═════ Document extract

The R6RS test suite for PLT Scheme is written as a collection of R6RS libraries, and we hope that it can be useful to other R6RS implementors. We'd very much like to have R6RS implementors and users contribute to the test suite.
You can find the test suite in the PLT Scheme SVN repository:
So far, we've tried to get basic coverage of the standard: using each function and syntactic form at least once, and trying the interesting input cases for each.
The content of the "README.txt" file follows. As you can see, we haven't had much success running the test suite on some other implementations. For Ikarus and Larceny, the problems are not merely how to load the libraries that contain the tests; the test suite's organization prevents it from loading when an implementation is missing small features. I'm not sure how to improve that without relying on `eval' (and the content below explains why I'd prefer to avoid `eval') or breaking up the tests into really small sets.
Any suggestions?
====================================================================== Files and libraries ======================================================================
Files that end ".sps" are R6RS programs. The main one is "main.sps", which runs all the tests.
Files that end ".sls" are R6RS libraries. For example, "base.sls" is a library that implements `(tests r6rs base)', which is a set of tests for `(rnrs base)'. Many R6RS implementations will auto-load ".sls" files if you put the directory of tests in the right place.
In general, for each `(rnrs <id> ... <id>)' in the standard:
* There's a library of tests "<id>/.../<id>.sls". It defines and exports a function `run-<id>-...<id>-tests'.
* There's a program "run/<id>/.../<id>.sps" that imports "<id>/.../<id>.sls", runs the tests, and reports the results.
And then there's "main.sps", which runs all the tests (as noted above). Also, "test.sls" implements `(tests r6rs test)', which implements the testing utilities that are used by all the other libraries.
====================================================================== Limitations and feedback ======================================================================
One goal of this test suite is to avoid using `eval' (except when specifcally testing `eval'). Avoiding `eval' makes the test suite as useful as possible to ahead-of-time compilers that implement `eval' with a separate interpreter. A drawback of the current approach, however, is that if an R6RS implementation doesn't supply one binding or does not support a bit of syntax used in a set of tests, then the whole set of tests fails to load.
A related problem is that each set of tests is placed into one function that runs all the tests. This format creates a block of code that is much larger than in a typical program, which might give some compilers trouble.
In any case, reports of bugs (in the tests) and new tests would be very much appreciated. File either as a PLT Scheme bug report at
====================================================================== Hints on running the tests ======================================================================
Ikarus ------
Put this directory at "<somewhere>/tests/r6rs" and run with "run.sps"
cd <somewhere> ikarus --r6rs-script tests/r6rs/run.sps
or run an individual library's test, such as "run/program.sps" as
cd <somewhere> ikarus --r6rs-script tests/r6rs/run/program.sps
As of Ikarus 0.3.0+ (revision 1548), many libraries fail to load, mostly because condition names like &error cannot be used as expressions.

══════════

### Task requirements
a - According to the R6RS test suite post, which library does "base.sls" implement?
b - Please take the part of the R6RS test suite post that opens with the words containing "The content of" and closes with "which runs all the tests.", and write it out again with "Chez Scheme" substituted for "Larceny".
c - Pick up the R6RS test suite post after its last sentence and keep writing it.

═════ Data provided

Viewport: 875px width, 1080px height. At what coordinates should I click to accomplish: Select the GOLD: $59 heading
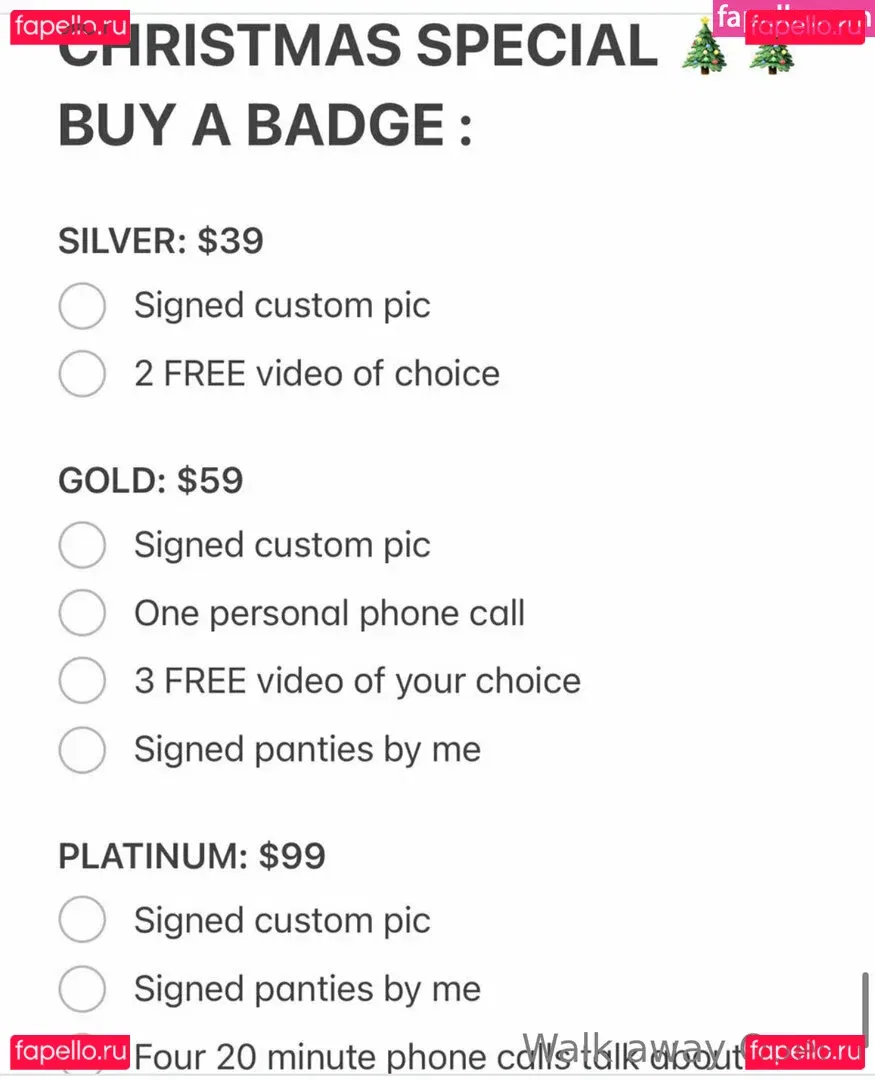(151, 481)
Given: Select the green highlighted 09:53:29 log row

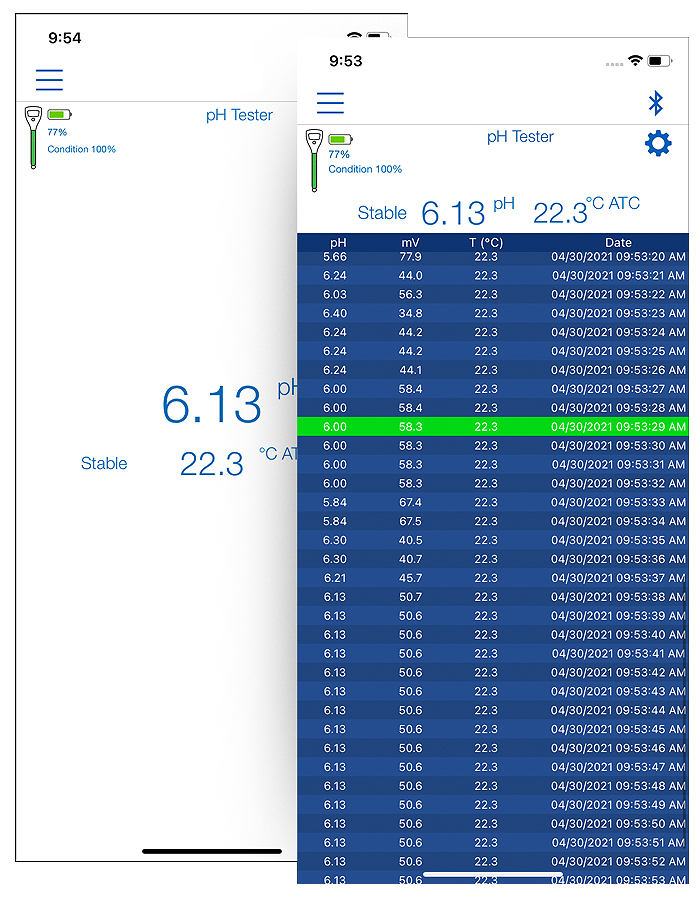Looking at the screenshot, I should (492, 426).
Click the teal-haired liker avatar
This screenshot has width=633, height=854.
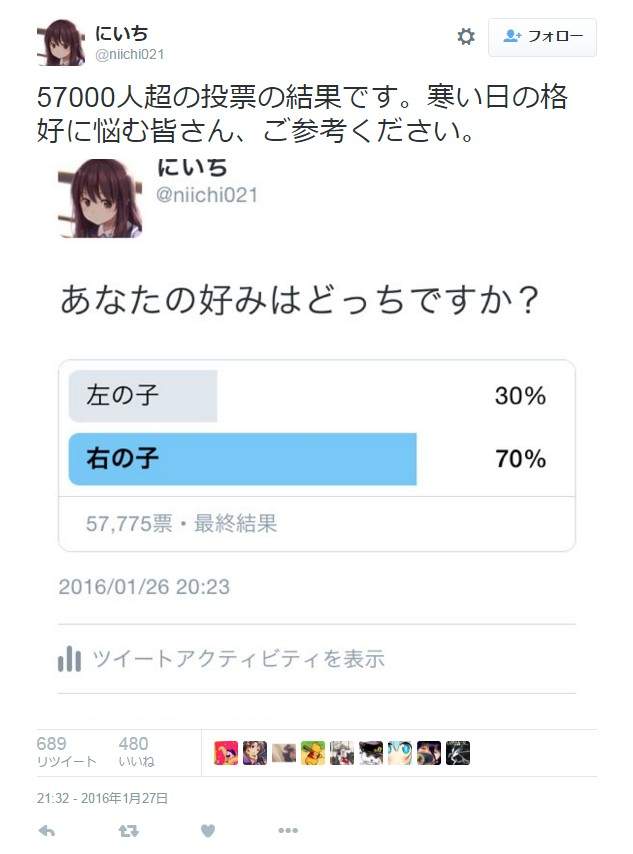coord(400,753)

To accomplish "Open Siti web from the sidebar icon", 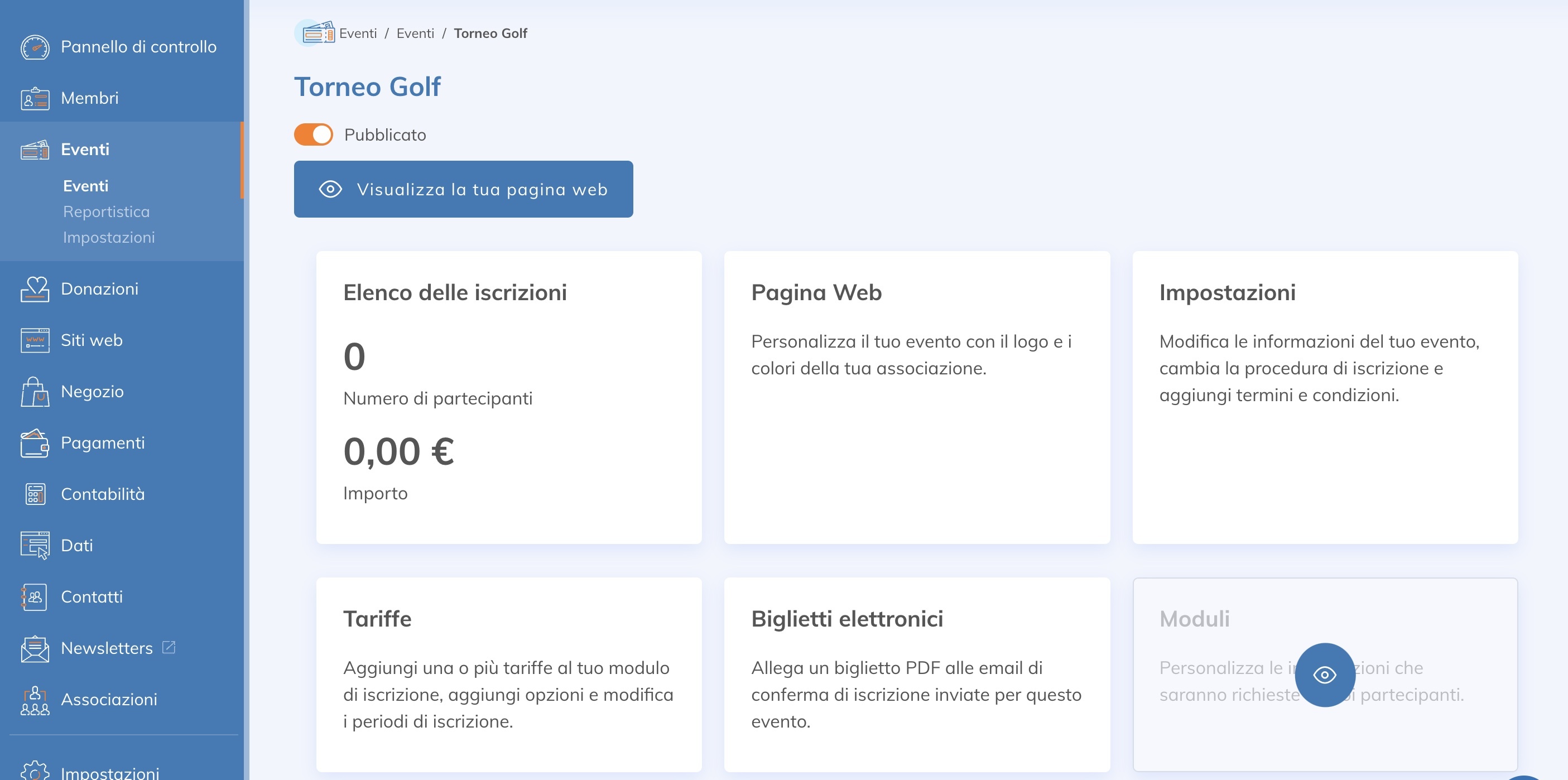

══════════

### Responses to the tasks
a - It implements `(tests r6rs base)'.

b -
The content of the "README.txt" file follows. As you can see, we haven't had much success running the test suite on some other implementations. For Ikarus and Chez Scheme, the problems are not merely how to load the libraries that contain the tests; the test suite's organization prevents it from loading when an implementation is missing small features. I'm not sure how to improve that without relying on `eval' (and the content below explains why I'd prefer to avoid `eval') or breaking up the tests into really small sets.
Any suggestions?
====================================================================== Files and libraries ======================================================================
Files that end ".sps" are R6RS programs. The main one is "main.sps", which runs all the tests.

c -
Larceny -------
Put this directory at "<somewhere>/tests/r6rs" and run with "run.sps"
larceny -path <somewhere> -r6rs -program run.sps
or run an individual library's test, such as "run/program.sps" as
As of Larceny 0.962, many test suites (such as "base.sls") take too long and use too much memory to load on our machine; probably the test functions are too big.
PLT Scheme ----------
If you get an SVN-based or the "Full" nightly build, then these tests are in a `tests/r6rs' collection already. You can run all of the tests using
mzscheme -l tests/r6rs/run.sps
and so on.
Otherwise, install this directory as a `tests/r6rs' collection, perhaps in the location reported by
On Jul 22, 4:08 pm, Matthew Flatt <mfl...@cs.utah.edu> wrote:
> As of Ikarus 0.3.0+ (revision 1548), many libraries fail to load, > mostly because condition names like &error cannot be used as > expressions.
That would be because R6RS doesn't require it to work as an expression. I was confused about whether `record-type-descriptor' is required and even whether it's built into `condition-predicate'.
Thanks to Aziz for helping so quickly to sort out this test-suite bug! Most of the tests now load into Ikarus.
Matthew Flatt wrote: > The R6RS test suite for PLT Scheme is written as a collection of R6RS > libraries, and we hope that it can be useful to other R6RS > implementors.
Is it ever! Thank you, Matthew. This is great.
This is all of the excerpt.